A junior geology major from Meadville, Pa., Hilton spent last summer in New York City at the American Museum of Natural History studying fragments from the lunar surface through a project funded by a National Science Foundation Research Experience for Undergraduates grant.

Working as an intern in the museum’s Department of Earth and Planetary Sciences, Hilton was paired with Juliane Gross, an associate at the museum and a member of the faculty at Rutgers University. Hilton and Gross spent 10 weeks studying a portion of what was believed to be a lunar meteorite that crashed in northwest Africa last year. “Dr. Gross studies lunar meteorites, and she was able to get a small portion of this meteorite loaned to the museum,” says Hilton. “Those who discovered it weren’t sure if it was from the Moon, so we were asked to conduct a geochemical analysis.”

Although the museum has access to state-of-the art equipment, it takes considerable time to conduct such an analysis, explains Hilton. “Our objective was to determine the chemical composition of the rock,” she says. “We could then use that data to determine what minerals were present, whether it came from the Moon, and if so, what type of rock it represented.”

What Hilton and Gross were looking for specifically was a certain ratio of iron (Fe) and manganese (Mn) in the rock. This ratio has been found to represent the physical conditions of the environment in which it forms, leaving a planetary fingerprint on the rocks. “Because of the samples brought back to Earth by astronauts on NASA’s Apollo missions, we now know what the Fe/Mn ratio is for the Moon, and can use it to identify meteorites,” says Hilton.

The fragments studied by Hilton and Gross, however, made their way to Earth’s surface in a different way — the result of an event on the lunar crust (most likely an asteroid hitting the Moon and loosening rocks that then broke away from the gravitational pull of the Moon). A small portion of those rocks survived the scorching heat of Earth’s atmosphere and fell harmlessly to the surface in Africa.

This particular rock weighed just 354 grams (less than one pound), and the museum received a very small (6x12 millimeter) sample, but it was enough to conduct a chemical analysis.
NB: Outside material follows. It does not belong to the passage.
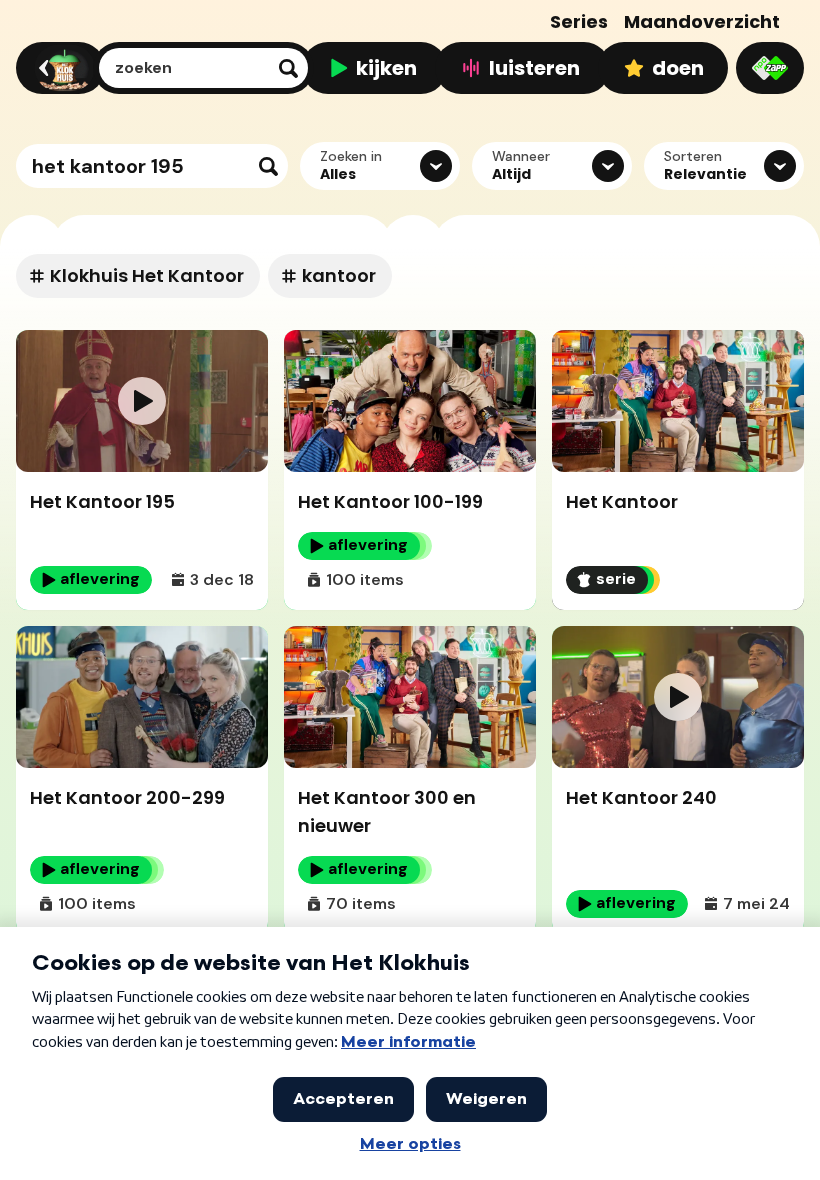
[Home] (57, 68)
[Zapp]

What Hilton and Gross discovered was that the sample did, in fact, contain the proper ratio of iron and manganese, but this rock differed slightly from the ones brought back by the astronauts.

“We think that this sample may represent a different type of lunar rock that hasn’t been seen before because it had a very high magnesium content,” says Hilton. “Other analyses indicate that it may be from the far side of the Moon.” The Apollo missions landed on the nearside of the Moon, but the nearside and far side differ compositionally. The samples brought back by the Apollo missions have different compositions of magnesium and other elements.
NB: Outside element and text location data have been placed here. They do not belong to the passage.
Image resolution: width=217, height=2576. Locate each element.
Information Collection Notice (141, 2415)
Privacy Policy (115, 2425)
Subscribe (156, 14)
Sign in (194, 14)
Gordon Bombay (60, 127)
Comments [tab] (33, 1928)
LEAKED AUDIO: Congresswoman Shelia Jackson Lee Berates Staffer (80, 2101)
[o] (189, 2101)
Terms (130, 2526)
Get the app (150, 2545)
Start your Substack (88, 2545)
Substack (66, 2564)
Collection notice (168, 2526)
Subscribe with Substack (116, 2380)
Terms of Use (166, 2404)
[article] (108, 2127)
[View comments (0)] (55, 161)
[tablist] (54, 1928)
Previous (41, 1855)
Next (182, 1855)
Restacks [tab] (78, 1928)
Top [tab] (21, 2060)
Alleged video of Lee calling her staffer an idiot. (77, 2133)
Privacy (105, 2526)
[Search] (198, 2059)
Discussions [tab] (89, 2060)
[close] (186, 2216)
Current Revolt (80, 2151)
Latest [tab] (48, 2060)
“That may not seem like a big deal to the average person, but it is interesting to planetary scientists because they really don’t know much about the rest of the Moon’s surface,” adds Hilton. “And, because the Moon is no longer geologically active, these findings might tell us more about the ‘giant-impact hypothesis’ (the theory that Earth and Moon were formed at the same time), allowing us to gain a greater understanding of what the original material was that formed our planet.”

Hilton summarized her experience in an extensive research paper, which she wrote last fall. She also helped prepare an abstract that was submitted to the 47th Lunar and Planetary Sciences Conference, where she and Gross will present their findings in March. The classification Gross and Hilton made this summer has been officially accepted by the Meteoritical Bulletin, granting the meteorite a name: Northwest Africa 10401. 

Having an opportunity to be part of an elite research team as an undergraduate has been quite a thrill for Hilton, and she credits Wooster, not only for helping her to land the internship, but also for its daily supportive learning community. “I absolutely would not be where I am now without the help of my brilliant professors in the geology department at Wooster,” she says. “To me, they are the biggest part of what makes Wooster great.”